Бестужев перевел фрагмент из книги Франсуа Габриэля де Брэ (François Gabriel de Bray; 1765-1832) «Опыт критической истории Лифляндии с картиною нынешнего состояния сей области».15 Он дебютировал этой публикацией в прозе, ранее вышел только перевод отрывка из оды Ж.-Ф. Лагарпа «Мореплавание», под заглавием «Дух бури», в «Соревнователе...» (1818. № 31). Фрагмент из книги де Брэ, очевидно, соответствовал направлению «Сына отечества», журнала «исторического, политического и литературного». Среди разделов для ученых публикаций («Путешествия», «Землеописание», «История», «Наблюдения в отечестве») в журнале находился раздел «Этнография», в нем и была размещена статья. Вероятно, что в выборе материала для перевода свою роль сыграл редактор, Н. И. Греч, литературный покровитель и друг Бестужева. Ему принадлежит примечание к статье: «Сия книга удостоена высочайшего одобрения, изъявленного автору пожалованием ему ордена Св. Анны 1-й степени. — Сообщаем сей отрывок, полагая, что он, лучше поверхностного рассмотрения, может подать читателям нашим понятие о достоинстве и важности сей любопытной книги».16
16. Сын отечества. 1818. № 38. С. 241.
Кто бы ни был инициатором публикации, книгу де Брэ Бестужев и впоследствии оценивал высоко. Именно к ней как источнику специальных сведений о Лифляндии он отсылал читателей своей «Поездки», хотя его сведения о крае имели и другие источники: «…друзья мои, я пишу не книгу и не из книг, а потому любопытным читателям советую прочесть сочинение: „Essai critique sur l’histoir de la Livonie“, в котором подробно описано настоящее положение всей Ливонии».17 Автор демонстрировал ученость, но также и то, что свою «Поездку» он помещал в иные жанровые координаты, чем высоко оцененную книгу де Брэ (к этому вопросу мы вернемся).

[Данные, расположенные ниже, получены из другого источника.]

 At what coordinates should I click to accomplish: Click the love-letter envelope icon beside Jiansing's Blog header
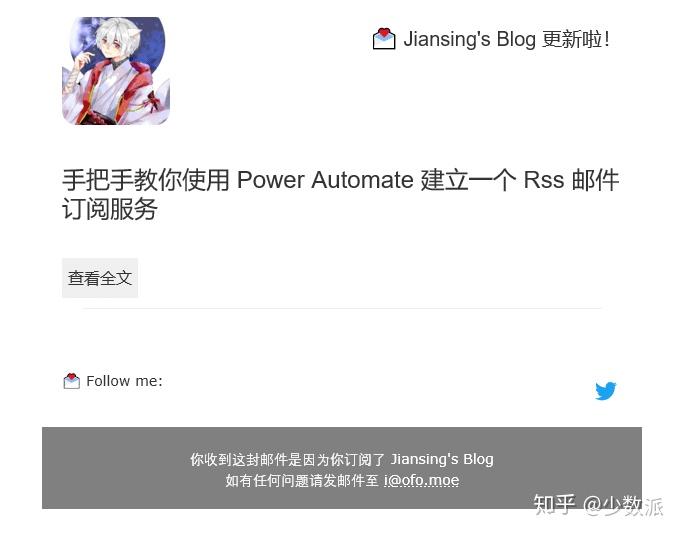click(384, 39)
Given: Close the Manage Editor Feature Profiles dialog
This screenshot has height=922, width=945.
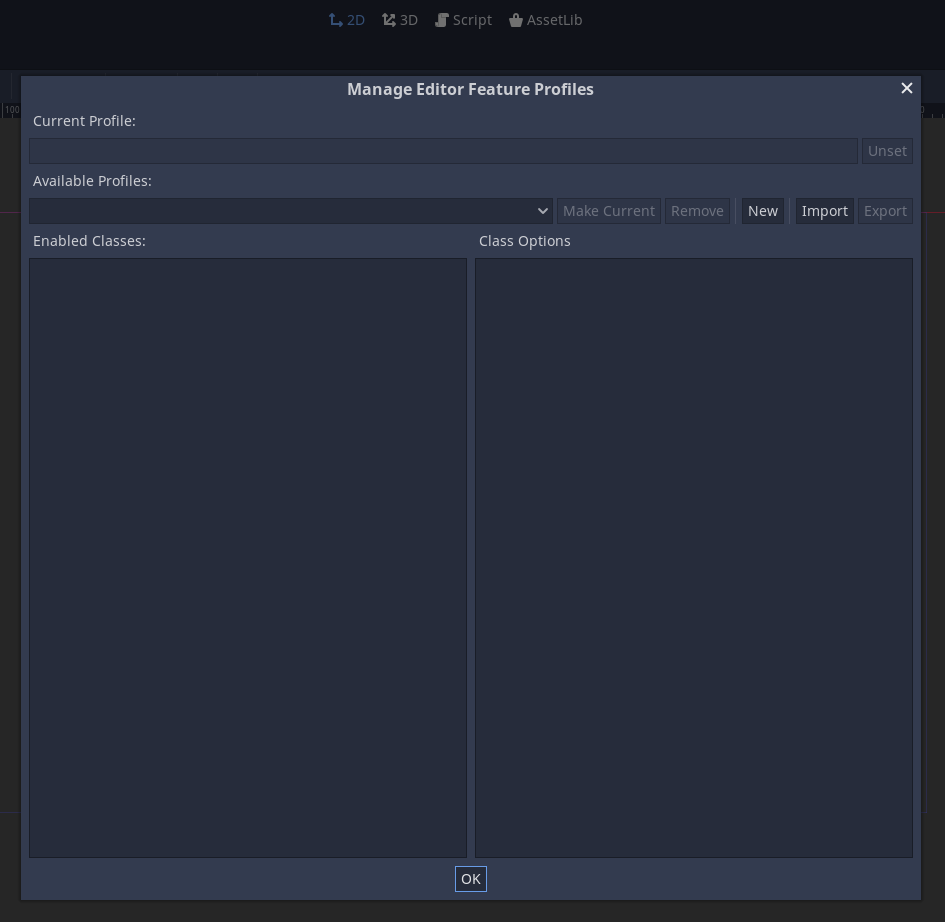Looking at the screenshot, I should click(906, 88).
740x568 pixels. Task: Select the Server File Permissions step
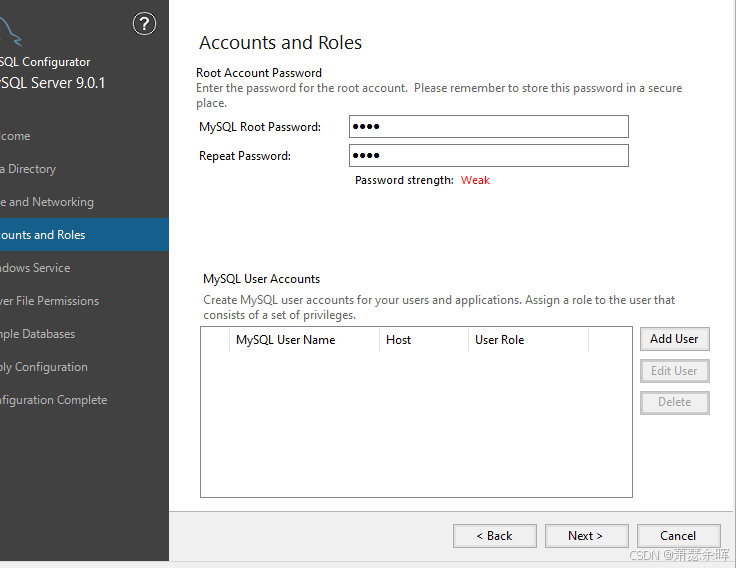pyautogui.click(x=49, y=301)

«Опыт критической истории Ливонии» действительно был основательным ученым сочинением. Его автор, граф Ф. Г. де Брэ, с 1808 года исполнял обязанности баварского посланника при русском дворе. С Лифляндией его связала женитьба на Софии Лёвенштерн, дочери крупного землевладельца Карла Отто Лёвенштерна. Труд де Брэ уже становился объектом исследования,18 поэтому ограничимся несколькими чертами для его характеристики. Название первой главы, «Etat de la Livonie avant l’arrivée des Allemands», уже многое сообщает об авторской концепции: «прибытие» немцев стало поворотным моментом в истории края. Следующая глава была посвящена установлению в крае немецких законов и столкновениям с аборигенами-язычниками. История Лифляндии представлялась де Брэ процессом медленного приобщения местного населения к цивилизации — благодаря сначала немецкой, а затем русской власти.

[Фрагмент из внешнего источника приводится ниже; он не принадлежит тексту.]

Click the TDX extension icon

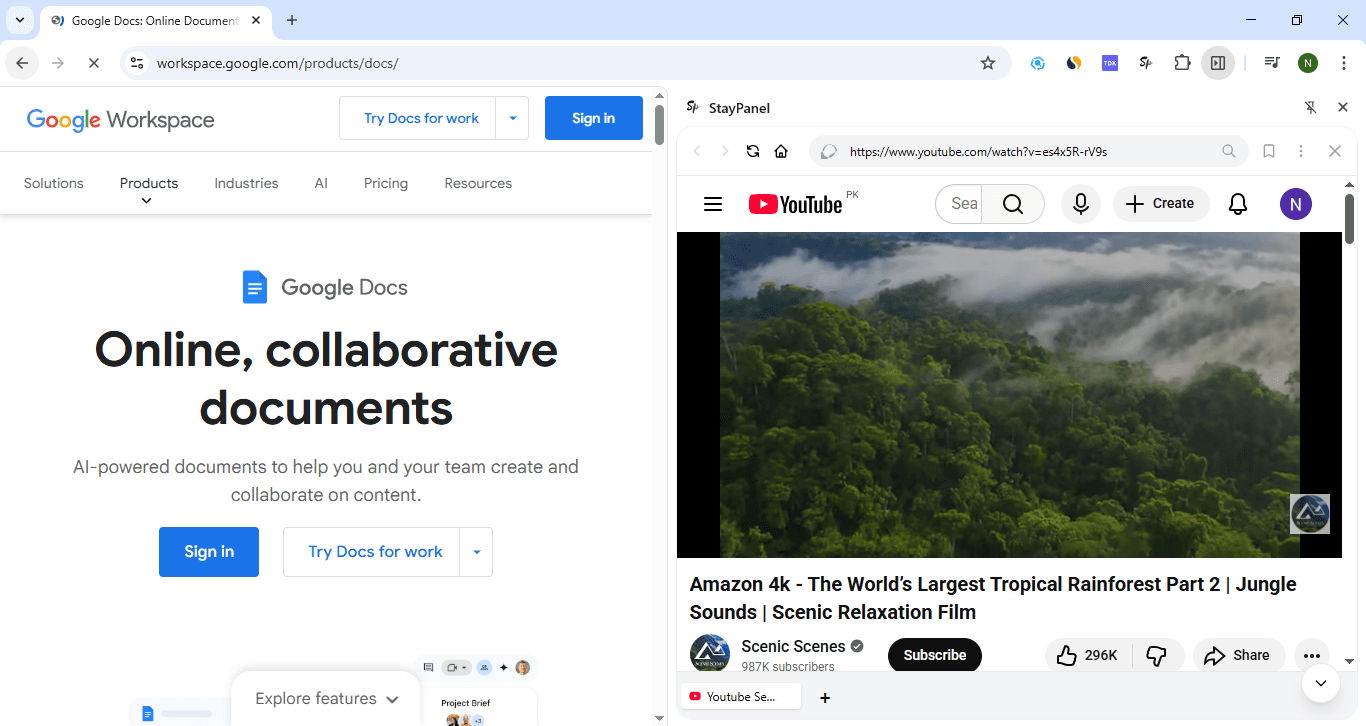(1109, 62)
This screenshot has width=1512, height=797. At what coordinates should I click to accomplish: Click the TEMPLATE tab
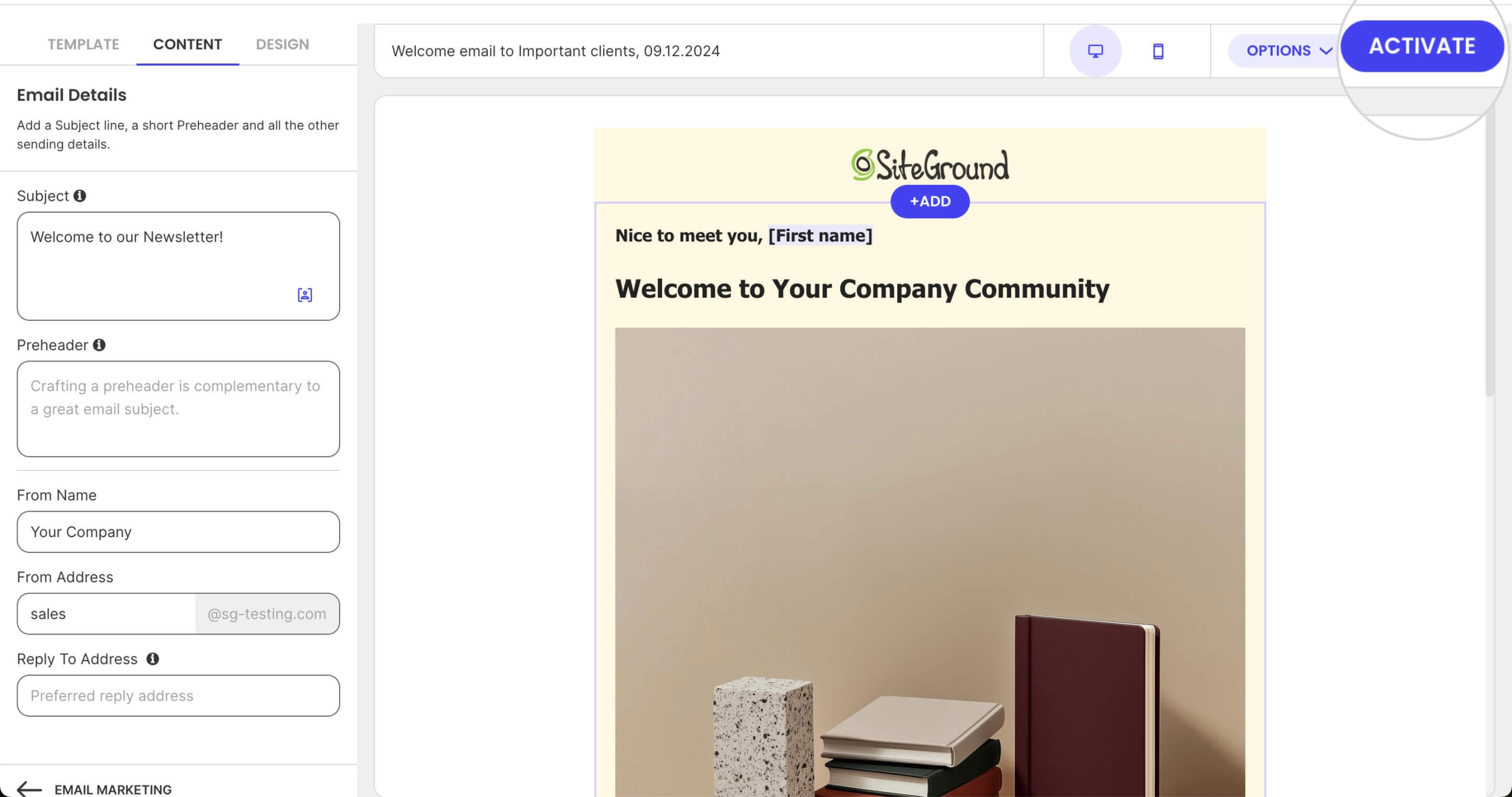[x=84, y=44]
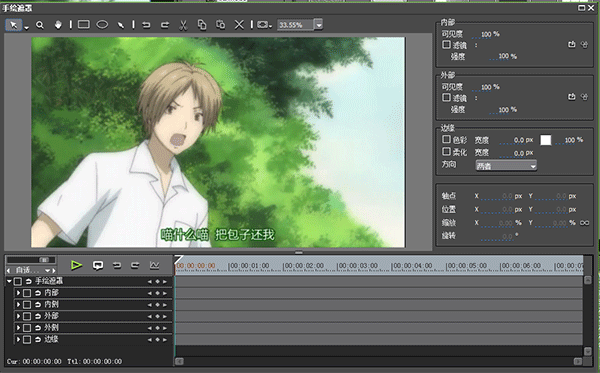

Трехтомный труд продолжал описание Ливонии, начатое де Брэ в «Mémoire sur la Livonie» (1814), посвященном премьер-министру Баварии графу Максимилиану де Монжела, под началом которого служил. «Опыт критической истории Ливонии» был следующим шагом по карьерной лестнице — на нем стояло посвящение Александру I, что свидетельствует о высочайшем одобрении труда.19 По выходе книги де Брэ получил орден Св. Анны первой степени, в 1818 году стал почетным доктором философии Дерптского университета, а в 1822-м — почетным членом Императорской Академии наук.

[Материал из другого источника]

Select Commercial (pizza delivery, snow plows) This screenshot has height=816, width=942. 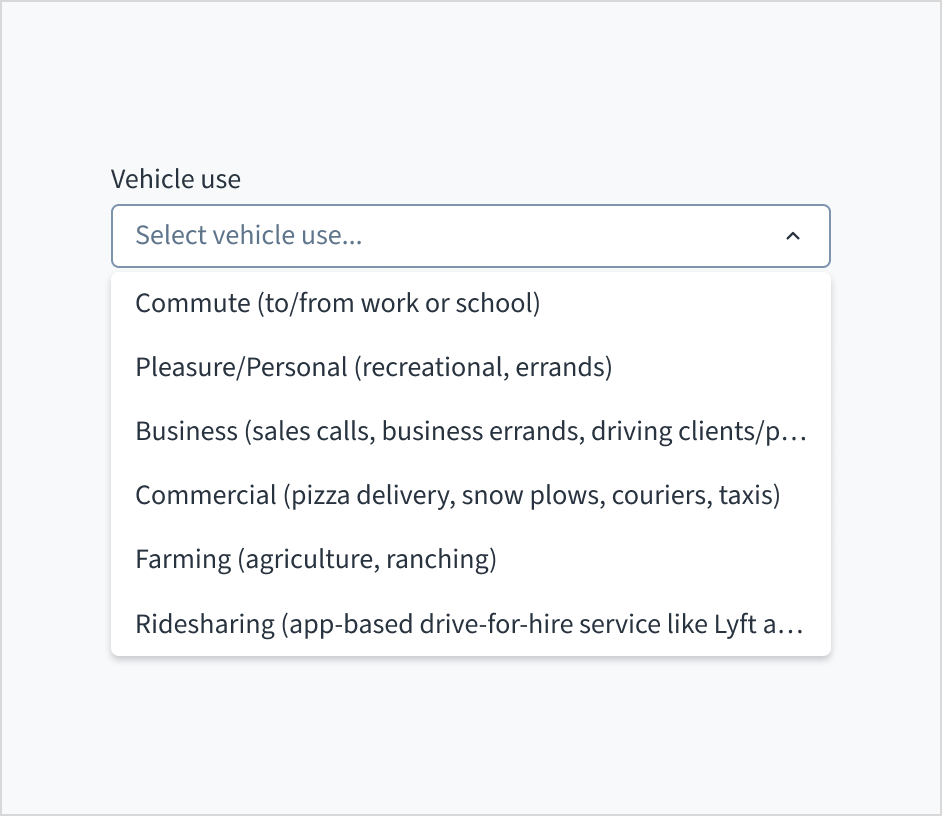458,495
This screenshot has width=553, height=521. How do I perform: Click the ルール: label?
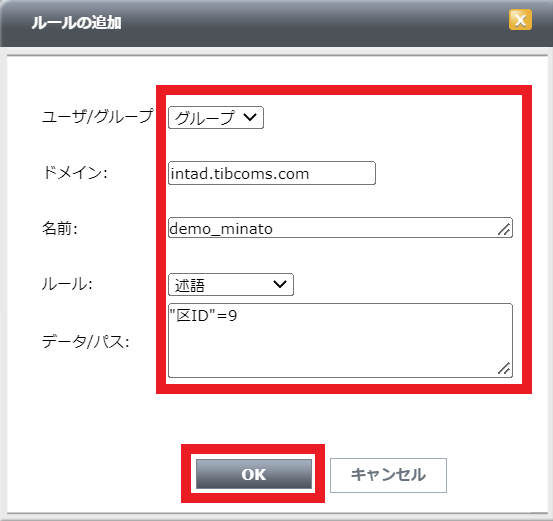tap(67, 284)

Труды баварского посланника существовали в ином культурно-политическом измерении, нежели русские журналы. Статья Бестужева «О нынешнем нравственном и физическом состоянии Лифляндских и Эстляндских крестьян» соответствует началу главки из третьего тома «Опыта...» и посвящена в основном сравнению латышей и эстонцев друг с другом и с русскими. Перевод в ряде фрагментов расходится с оригиналом, смысл текста из-за пропусков изменился.20 Этнографические описания у де Брэ сочетались с историческими и политическими оценками, вписывались в очерк сложных отношений коренного населения Остзейских губерний с их восточными и западными соседями, с завоевателями в прошлом и властителями в настоящем, с русскими разных сословий. В переводной же статье остались только этнографические описания и сравнение латышей и эстонцев с русскими, в котором безусловная победа была присуждена последним. Если сокращения были сделаны цензором, это свидетельствует о культурно-политической стратификации: ученое сочинение на французском и немецком языках,21 за которое высокопоставленный автор был пожалован орденом и почетным званием, не могло попасть в русскую печать без изъятий. Если же хотя бы часть сокращений была сделана переводчиком или редактором, история осложняется и тем более подлежит внимательному изучению.
21. В третьем томе перечень лифляндских землевладельческих фамилий и сопутствующие пояснения к нему даны по-немецки (см.: [Bray F. G. de]. Essai critique sur l’histoire de la Livonie. T. 3. P. 378 et passim).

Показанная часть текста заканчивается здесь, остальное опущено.